• [Required work] Some lines in the entries contain the word "computer". Copy all of them.

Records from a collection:
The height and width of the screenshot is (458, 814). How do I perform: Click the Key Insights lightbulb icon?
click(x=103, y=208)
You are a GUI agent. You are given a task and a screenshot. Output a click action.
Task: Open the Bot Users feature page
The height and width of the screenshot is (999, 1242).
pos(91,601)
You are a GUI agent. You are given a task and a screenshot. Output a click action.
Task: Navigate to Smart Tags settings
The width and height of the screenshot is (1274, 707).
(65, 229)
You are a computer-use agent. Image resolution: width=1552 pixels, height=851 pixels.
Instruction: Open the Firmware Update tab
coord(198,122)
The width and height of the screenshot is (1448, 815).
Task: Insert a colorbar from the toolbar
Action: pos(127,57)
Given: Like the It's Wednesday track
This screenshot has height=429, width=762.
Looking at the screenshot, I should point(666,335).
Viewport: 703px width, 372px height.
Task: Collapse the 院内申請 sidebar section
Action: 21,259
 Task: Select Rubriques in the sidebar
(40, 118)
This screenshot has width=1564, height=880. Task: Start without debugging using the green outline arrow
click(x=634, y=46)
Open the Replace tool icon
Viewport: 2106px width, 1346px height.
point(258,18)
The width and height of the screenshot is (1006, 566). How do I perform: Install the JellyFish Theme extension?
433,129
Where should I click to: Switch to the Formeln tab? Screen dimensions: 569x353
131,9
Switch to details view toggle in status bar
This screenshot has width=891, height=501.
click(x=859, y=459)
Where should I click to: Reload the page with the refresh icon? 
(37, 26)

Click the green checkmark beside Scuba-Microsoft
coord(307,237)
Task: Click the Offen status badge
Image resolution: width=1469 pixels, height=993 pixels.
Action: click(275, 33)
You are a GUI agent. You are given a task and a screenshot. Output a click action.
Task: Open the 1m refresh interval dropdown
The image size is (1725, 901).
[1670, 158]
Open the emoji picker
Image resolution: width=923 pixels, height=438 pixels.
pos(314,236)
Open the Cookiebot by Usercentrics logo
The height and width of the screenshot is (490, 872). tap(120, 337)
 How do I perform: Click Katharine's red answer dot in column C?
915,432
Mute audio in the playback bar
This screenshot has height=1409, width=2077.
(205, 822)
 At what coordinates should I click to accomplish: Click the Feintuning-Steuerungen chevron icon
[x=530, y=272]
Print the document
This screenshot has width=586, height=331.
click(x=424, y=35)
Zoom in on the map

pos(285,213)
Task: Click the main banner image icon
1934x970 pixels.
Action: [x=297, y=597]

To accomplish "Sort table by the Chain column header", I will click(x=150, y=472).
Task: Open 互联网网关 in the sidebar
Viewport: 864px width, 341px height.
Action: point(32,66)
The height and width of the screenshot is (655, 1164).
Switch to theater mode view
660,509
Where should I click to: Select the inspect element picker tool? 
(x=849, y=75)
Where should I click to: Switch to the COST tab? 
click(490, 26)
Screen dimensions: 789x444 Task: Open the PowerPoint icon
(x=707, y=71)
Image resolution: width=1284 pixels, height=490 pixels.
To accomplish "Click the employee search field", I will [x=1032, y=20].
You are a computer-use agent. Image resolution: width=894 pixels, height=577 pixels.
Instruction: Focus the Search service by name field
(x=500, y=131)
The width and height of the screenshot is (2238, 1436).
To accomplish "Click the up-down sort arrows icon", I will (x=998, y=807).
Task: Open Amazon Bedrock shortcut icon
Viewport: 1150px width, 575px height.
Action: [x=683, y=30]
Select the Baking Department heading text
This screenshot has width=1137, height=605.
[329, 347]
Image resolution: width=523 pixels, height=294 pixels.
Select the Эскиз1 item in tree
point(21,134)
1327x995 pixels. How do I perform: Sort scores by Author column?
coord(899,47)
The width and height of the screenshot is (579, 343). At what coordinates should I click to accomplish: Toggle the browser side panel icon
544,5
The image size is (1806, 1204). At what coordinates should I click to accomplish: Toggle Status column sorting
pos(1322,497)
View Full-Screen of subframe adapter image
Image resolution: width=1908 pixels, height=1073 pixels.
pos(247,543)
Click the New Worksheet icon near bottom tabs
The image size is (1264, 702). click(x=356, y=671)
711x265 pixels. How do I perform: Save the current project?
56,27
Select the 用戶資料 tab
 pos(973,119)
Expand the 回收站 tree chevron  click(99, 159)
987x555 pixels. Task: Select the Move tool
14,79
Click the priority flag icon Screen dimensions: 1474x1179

• [Answer to the exercise]
You are a computer-use agent. Image resolution: width=1552 pixels, height=851 pixels.
You are a computer-use agent. Image resolution: width=894 pixels, height=577 pixels.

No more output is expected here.